My oh my, how things have changed! Not too long ago I was looking to sell my 2005 Chevy Conversion van and purchase an RV. More specifically, I was looking for a used Roadtrek. I made sure to get a pre-approval from my bank so when I finally found the one I wanted, all I had to do was submit the necessary paperwork to receive the funds.
I searched for a little over a month and finally found one. It was a 2008 Roadtrek 190, low mileage, clean CarFax report, and a price that was well within my budget. And, it was only about 200 miles away. Most of the other Roadtreks I found were located clear across the country.
As soon as I saw the newly-posted ad, I called the guy and made an appointment to see it the next day. I drove 3 and a half hours to see and test drive it. It was perfect for my needs.
Because Roadtreks are a hot commodity, he had several offers. I made sure to email the necessary paperwork (purchase agreement and title) to the bank while the seller was standing there. I then made a bank appointment for 9:30 the following morning to go over the paperwork and receive the funds. I told the seller I’d drive back down the following day, pay for the Roadtrek and bring it home.
Oh the Credit Union
Before meeting with the Credit Union, I made sure to place insurance on the Roadtrek so I’d have the necessary insurance documents to complete the paperwork. The bank would finance 90% of the cost while I put a 10% deposit. I had everything ready only to be gobsmacked when my credit union would not fund the vehicle.
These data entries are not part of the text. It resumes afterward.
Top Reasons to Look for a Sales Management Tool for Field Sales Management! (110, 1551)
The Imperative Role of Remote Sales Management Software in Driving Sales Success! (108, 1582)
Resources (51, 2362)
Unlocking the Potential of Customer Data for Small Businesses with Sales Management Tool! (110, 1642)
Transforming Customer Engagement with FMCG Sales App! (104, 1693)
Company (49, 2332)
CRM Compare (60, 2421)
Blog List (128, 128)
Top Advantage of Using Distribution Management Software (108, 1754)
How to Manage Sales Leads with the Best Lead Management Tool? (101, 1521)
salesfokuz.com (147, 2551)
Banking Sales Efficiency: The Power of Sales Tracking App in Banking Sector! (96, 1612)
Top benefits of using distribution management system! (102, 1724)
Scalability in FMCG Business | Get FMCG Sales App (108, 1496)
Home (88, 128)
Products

According to them, I was purchasing a 2008 Chevy Express truck. They just couldn’t understand that it was a Roadtrek motorhome. The vehicle’s title specifically stated it was a motorhome, but they wouldn’t budge.
I really didn’t get it. The credit union advertised that they provide RV loans. If that’s the case, they should know that Roadtreks are built on either a Chevy, Dodge or Mercedes chassis.
I tried every way from Sunday to explain this to the bank. I even gave them photos of the vehicle and referred them to the Roadtrek website. After about an hour of providing them with logic and facts, it was useless. They would not budge and as such, I lost out on the purchase.
Making the Call
When I left the bank, I called the seller and explained the situation. In my frustration, I shared with him that I don’t like debt and am debt-free, but was willing to take out this one loan for the Roadtrek.
He then said, “Maybe this was a good thing. You see, I too am debt-free and will never go into debt again.” We chatted a bit and when I got through talking to him, I looked at this whole situation differently.
Since he had several other offers, he was able to sell the vehicle quickly. However, this non-transaction planted a seed in my mind.
It’s All About power
As I licked my wounds and consoled myself with an evening of fine dining and several chilled glasses of Chardonnay, I realized I had given my power to the credit union. No matter how extensively I researched, analyzed Carfax reports, compared mileage, vehicle year, car features, and condition, the Credit Union held all the power. One veto from them meant the work I did was in vain.
I’ve since decided to take my power back. I have a mechanically sound 2005 Chevy Express conversion van. I think I will make some modifications and use it as a temporary scaled-down RV. I’ll use my current conversion van while I save money to purchase a Chevy 3500 extended cab, preferably with a high top. I will then convert that vehicle into the RV of my dreams. I’ll do it with my own cash without going into debt.
I’m taking my power back in more ways than one. When I stop to think about the things that cause me frustration, I realize it is because I have given my power to someone/something else. No more. This gal is going to travel and she’s going to keep her power. Thank you, Hudson Valley Credit Union, for waking this gal up!
Note: If you’re looking for an RV loan, do not go to the Hudson Valley Credit Union.